Rosemberg integrates the spirit of Jewish camp into Shabbat Alive. He leads services with Rabbi Michelle Robinson, Temple Emanuel’s senior rabbi, and a rotating group of singers, including teens and adults. The hour-long service covers the full traditional liturgy. “There’s no skipping,” Rosemberg said. The setup is intentional, with the four leaders seated in a half circle rather than standing at lecterns. The musical offerings feature American, Argentinian and Israeli composers with a mix of Sephardic and Ashkenazi melodies. The spirit of inclusion also abounds in the service. For example, the congregation uses Siddur Eit Ratzon, which transliterates the Hebrew.

“People find using a siddur offering transliteration much more approachable, allowing them to follow the liturgy and participate in the music,” he said. “I strongly believe when we conduct religious services, the melodies have to reflect what is written in the text. So, when you are in the service, you hear several upbeat melodies, then we go to a few settings that are much calmer and more reflective. However, we strike a balance so that everything is not slow or upbeat.” Rosemberg said such intentionality exposes congregants to different backgrounds and styles of Jewish music and makes for a richer experience.

With his rich baritone voice, the cantor is also the mainstay of Temple Emanuel’s annual signature concerts, “Hanukkah Happens” and “Project Manna.” At the former, Rosemberg has teamed up with the Zamir Chorale of Boston every Dec. 24 to sing Jewish choral music. The Project Manna concert, which takes place between Purim and Passover, raises funds for the Massachusetts Avenue Baptist Church to serve hot meals to over 200 people weekly. The event celebrates Jewish and Black musical traditions.

Cantor Elias Rosemberg with the “Fiddler on the Roof” cast (Courtesy photo: Temple Emanuel)
Cantor Elias Rosemberg with the “Fiddler on the Roof” cast (Courtesy photo: Temple Emanuel)

A few years ago, Rosemberg added a Thanksgiving concert to the roster on the Sunday following the holiday. “I didn’t grow up with Thanksgiving,” he said. “When I came to America, I experienced it as a beautiful tradition. I thought a musical event would enhance the four-day weekend.” Rosemberg has included the music of Jewish composers on Broadway and klezmer and cantorial music in the program. At the last Thanksgiving concert, he invited the Shul Sisters, a trio of women cantors, to participate. “The Thanksgiving concert,” he said, “allows creativity that is outside the box.” In that spirit, he is planning a concert for Israel’s 75th anniversary.

Rosemberg introduced and produced the temple’s annual musical featuring congregants and staff. Pre-pandemic, “Joseph and the Amazing Technicolor Dreamcoat” and “Fiddler on the Roof” played to enthusiastic audiences. The cantor did a star turn in “Joseph” as “Elvis Pharoah.” Next on deck is “Hello Dolly,” initially postponed because of COVID. But Rosemberg hopes to produce the play next year.
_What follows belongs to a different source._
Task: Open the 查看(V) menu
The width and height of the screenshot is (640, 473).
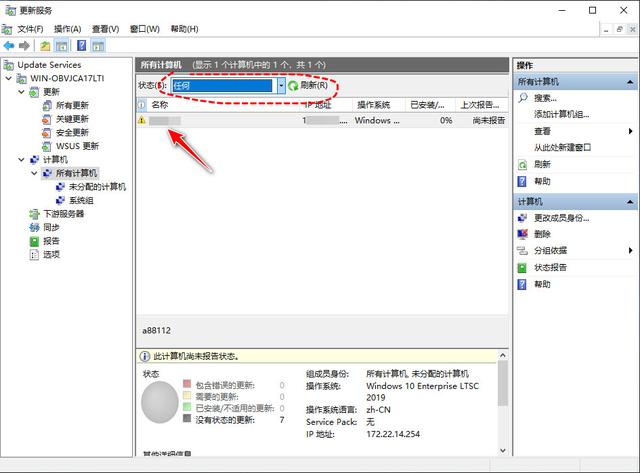Action: 105,29
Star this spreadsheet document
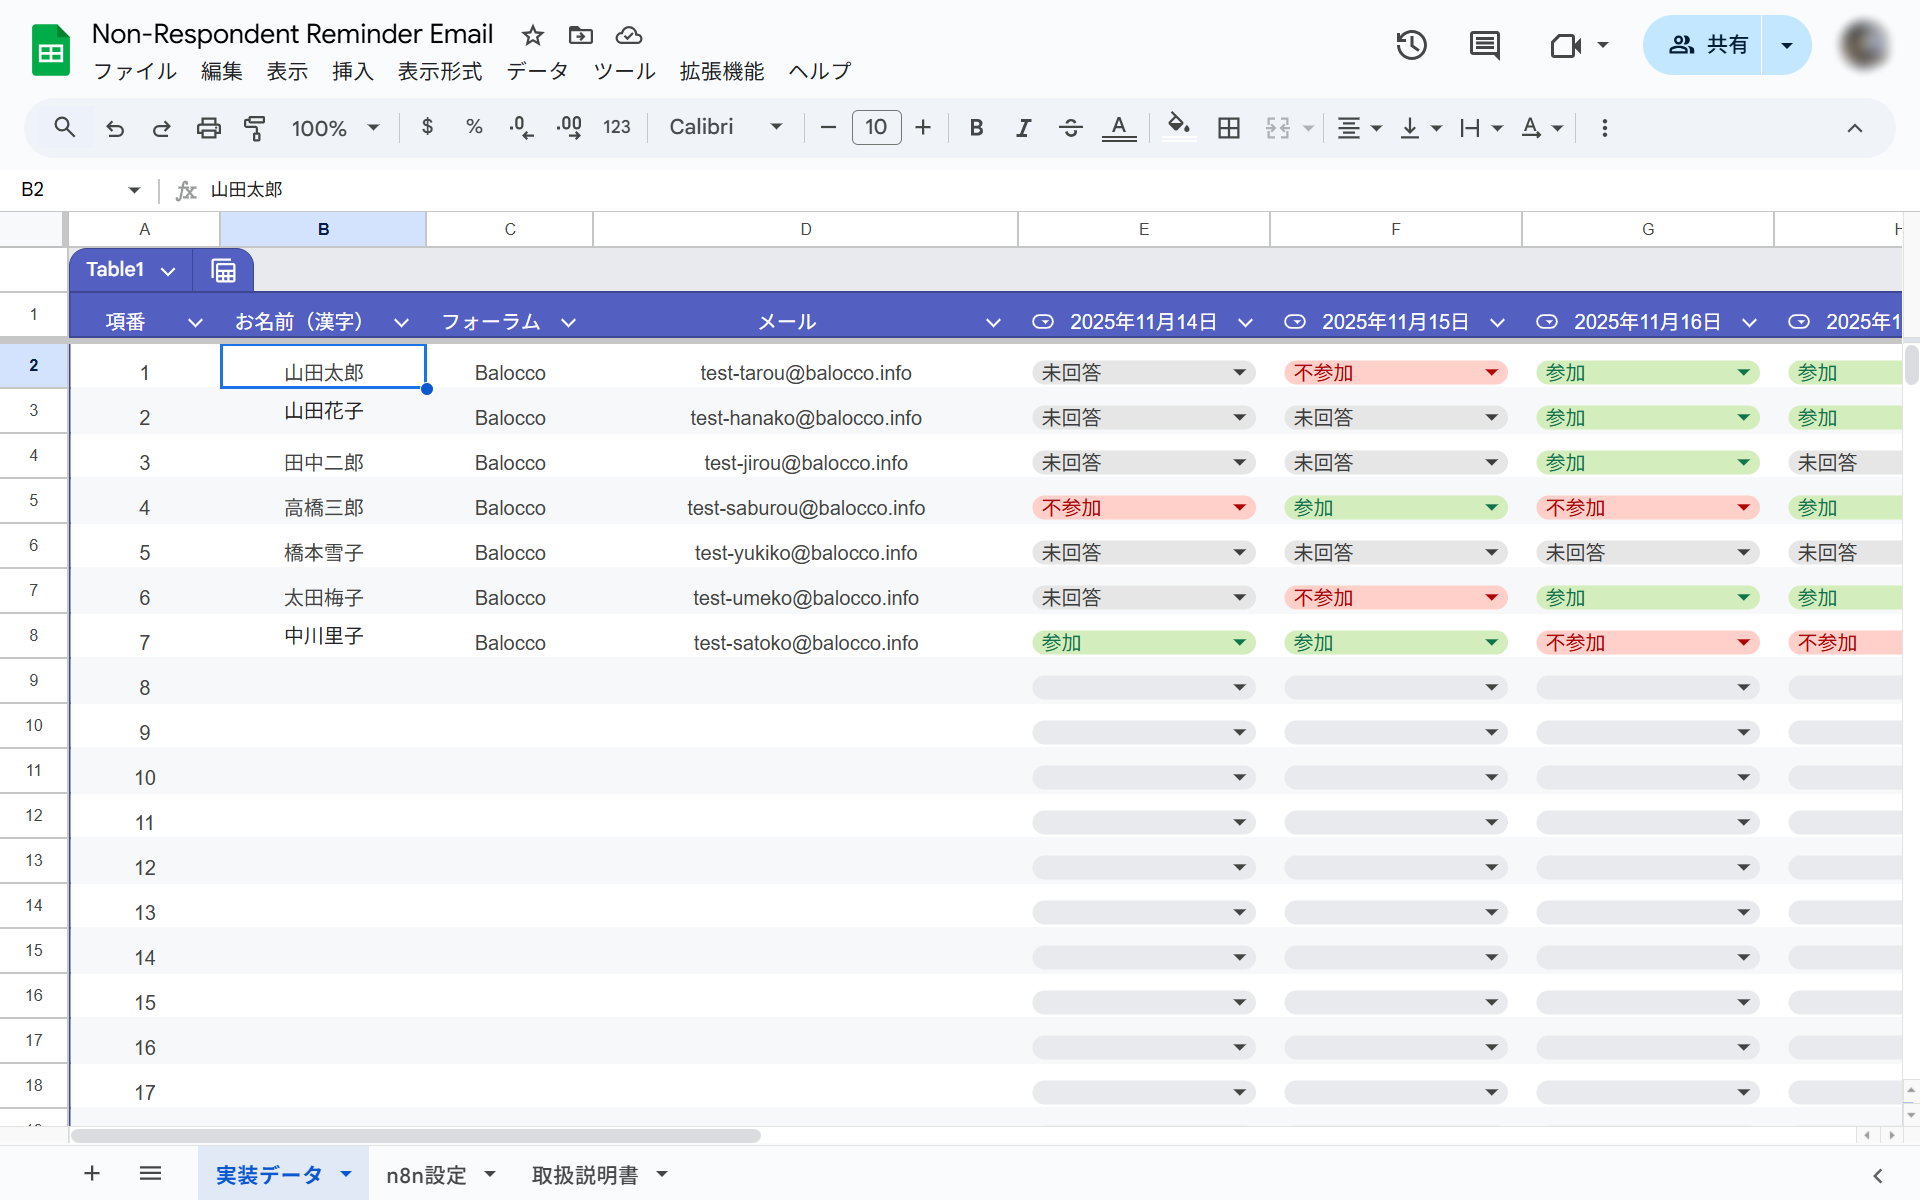The image size is (1920, 1200). coord(532,36)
More innovations from the cantor include an annual synagogue-wide seder on the second night of Passover. He grew up with a similar communal seder integrating musical numbers backed by a band. He and Robinson have led the seder for over 300 people since its inception seven years ago. Rosemberg has also led synagogue trips to experience Jewish life in Argentina, Spain and, this coming summer, Italy. “I could not have done any of these concerts or trips without the support of my clergy, colleagues and the Temple Emanuel board,” said Rosemberg.

And it is abundantly clear that Cantor Rosemberg’s beautiful voice, and his generosity, have immeasurably enriched everyone’s prayer experience and music appreciation at Temple Emanuel and beyond.